Das wäre akzeptabel, wenn das nur eine Aufforderung an Christen wäre, ob es um Spenden geht, oder darum, Unterkünfte bereitzustellen. Andere Gruppierungen haben ähnliche Programme für tatsächlich oder vermeintlich Nahestehende. Nur reden sie nicht so viel darüber. Nicht akzeptabel ist es, wenn das eine Handlungsaufforderung an einen demokratischen Rechtsstaat ist. Holt vorwiegend religiös verfolgte Christen ins Land, um die anderen kümmert euch nachher. Das ist nicht nur undemokratisch und offen diskriminierend. Das ist auch in gewisser Weise Beihilfe zu religiöser Verfolgung. Durch Unterlassung.

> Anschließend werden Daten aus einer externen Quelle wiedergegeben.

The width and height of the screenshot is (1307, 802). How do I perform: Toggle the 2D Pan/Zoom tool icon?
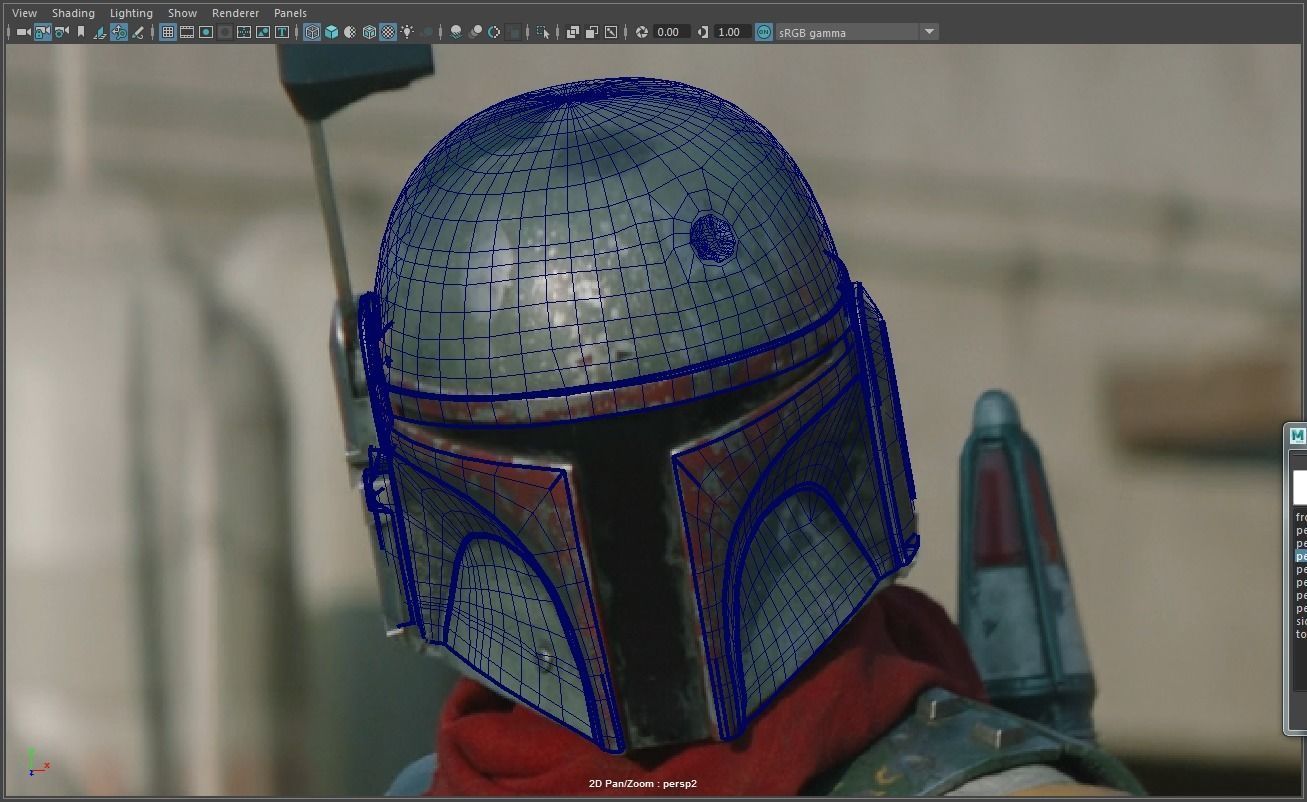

Wer einem Hilfesuchenden aus nichtigen Gründen nicht hilft, ist verantwortlich für das, was mit diesem Menschen passiert.

Menschen, die aus religiösen Gründen verfolgt werden, müssen alle in einem demokratischen Land den gleichen Anspruch auf Schutz und Zuflucht haben. Die demokratischen Länder dieser Welt sind ethisch wie gesetzlich verpflichtet, nach Maßgabe ihrer Möglichkeiten allen Menschen Asyl zu gewähren, die verfolgt werden. Aus welchen Gründen auch immer. Und wer auch immer die Verfolgten sind. Ob Christen, Muslime, Buddhisten oder Atheisten. Und wenn man eine Wahl treffen muss, dann danach, wem es am schlimmsten geht. Und nicht danach, mit wessen Einstellung man sich – vielleicht – am ehesten identifizieren kann.